Opek si Tukang Siomay (si budi kecil part 2)

Inilah kawan, korban perceraian pasutri sesungguhnya. Setiap harinya, si kecil Opek tidak pergi ke sekolah. Tetapi berkeliling kampung menjajakan siomay menggunakan gerobak. Dorongan gerobaknya yang tertatih-tatih memancing rasa iba para kaum ibu. Bergegas para kaum ibu memanggilnya, berkilah membeli siomay karena doyan. Padahal mereka kasihan pada Opek. Tubuh mungilnya tak diimbangi tingginya gerobak siomay itu. Dengan berjinjit-jinjit, Opek membuka tutup dandang panas, menusuk butiran siomay panas dengan garpu. Begitulah cara Opek meladeni pelanggannya.

Selesai berjualan, Opek pulang ke rumah kakek-neneknya. Uang hasil tetesan kristal tubuhnya diberikan pada nenek. Segera Opek ke kamar menyua sang adik perempuannya. Adiknya tampak menelungkup, menutupi wajahnya dengan lipatan tangan yang bertumpu pada lututnya. Si adik tak ingin menunjukkan air matanya pada Opek. Dengan sayang, Opek membelai rambut si adik sambil berujar. Sepertinya menenangkan hati si adik tentang pola kehidupan mereka yang berubah haluan. Adegan seperti itu mengingatkan saya pada cerita Si Jamin dan Si Johan.

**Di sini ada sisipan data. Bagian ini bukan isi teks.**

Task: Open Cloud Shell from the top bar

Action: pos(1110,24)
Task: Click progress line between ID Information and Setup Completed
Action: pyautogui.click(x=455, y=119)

Lalu, ke mana sebenarnya si ayah dan si ibu? Ternyata mereka memilih untuk menentukan jalan hidup masing-masing tanpa memperebutkan buah hati mereka. Tapi justru menyia-nyiakan.

Saya sepakat kata Tukul dalam Otomatis Romantis bahwa yang kalah dalam perceraian bukan si ayah atau si ibu. Tetapi si buah hati keduanya.